* _Work task_
Would you return the listing exactly as written, apart from its pictures?

---+---

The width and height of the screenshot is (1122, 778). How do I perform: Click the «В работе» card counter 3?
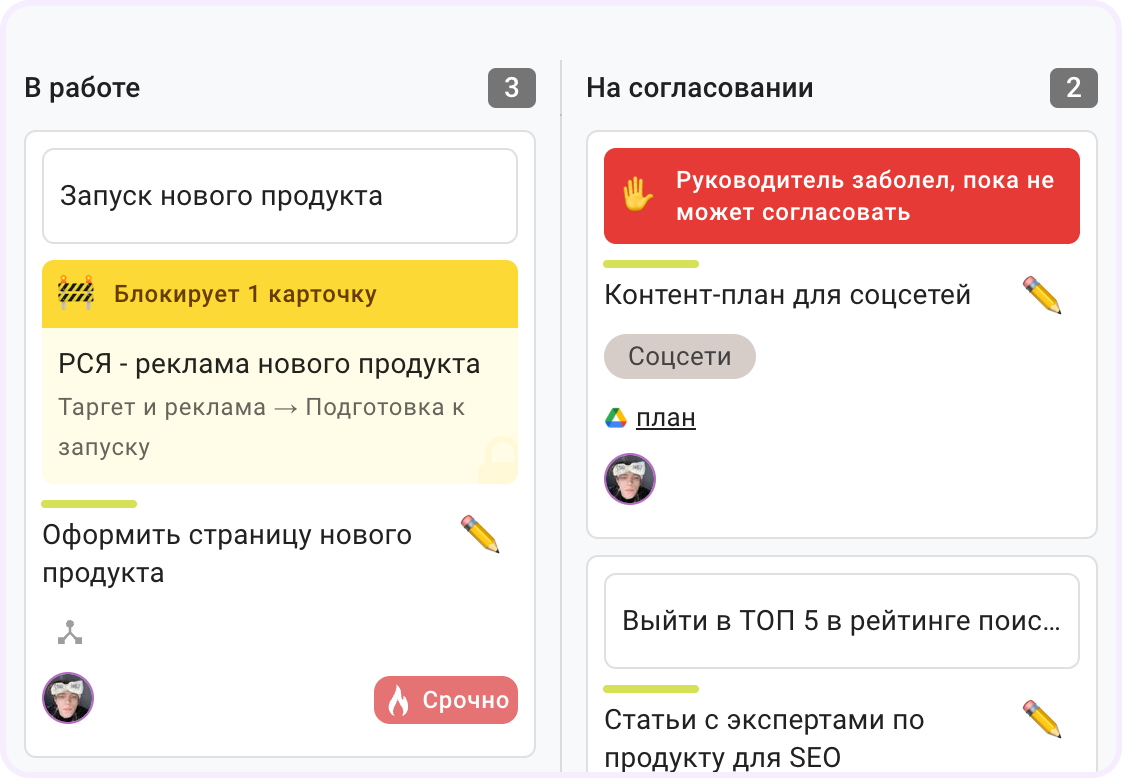511,88
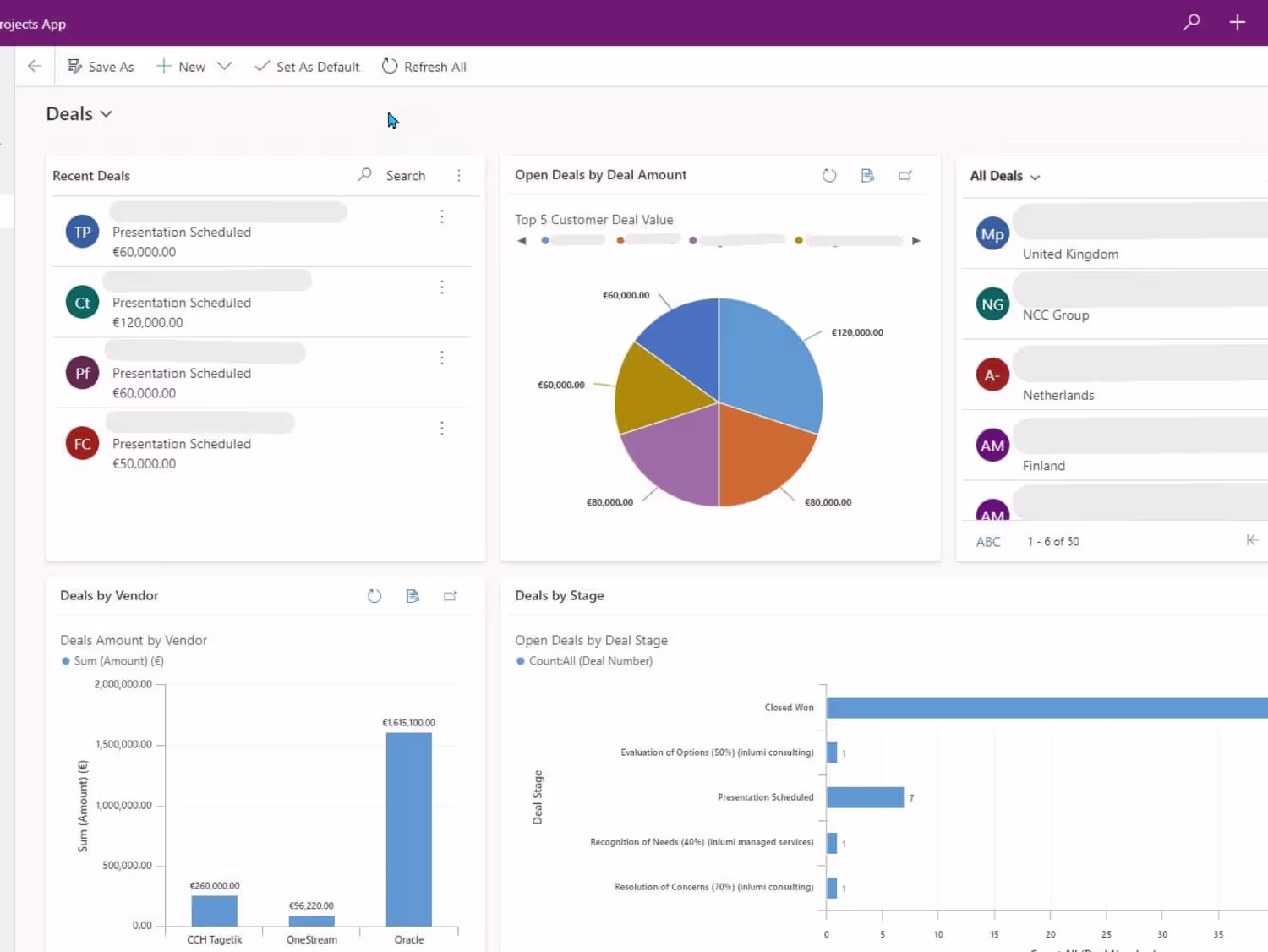Refresh the Open Deals by Deal Amount chart

tap(829, 175)
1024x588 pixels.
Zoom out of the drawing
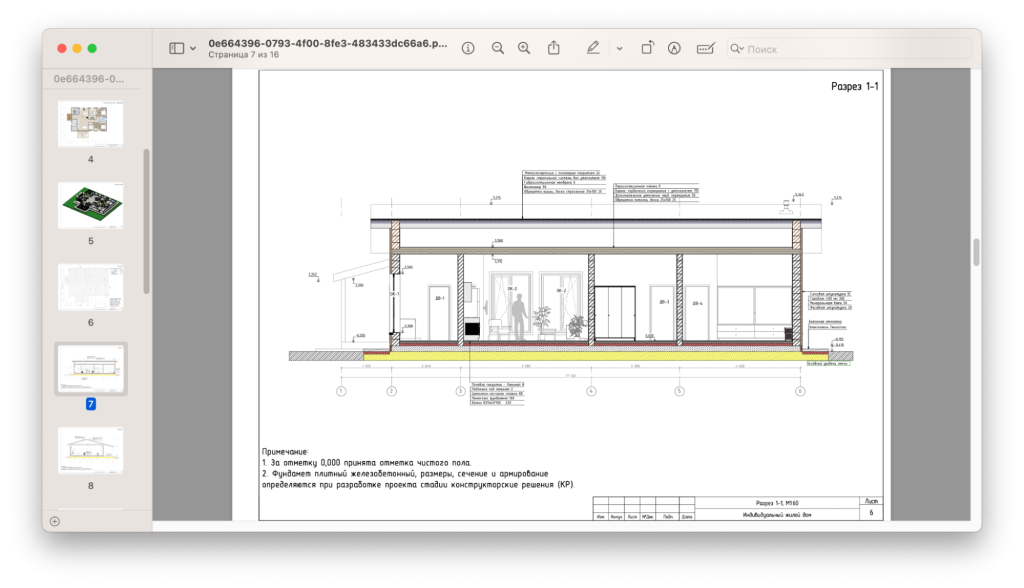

---+---

* _Task result_
The width and height of the screenshot is (1122, 778). How do I perform: Click the «В работе» card counter 3?
511,88
Refresh the Open Deals by Deal Amount chart

tap(829, 175)
1024x588 pixels.
Zoom out of the drawing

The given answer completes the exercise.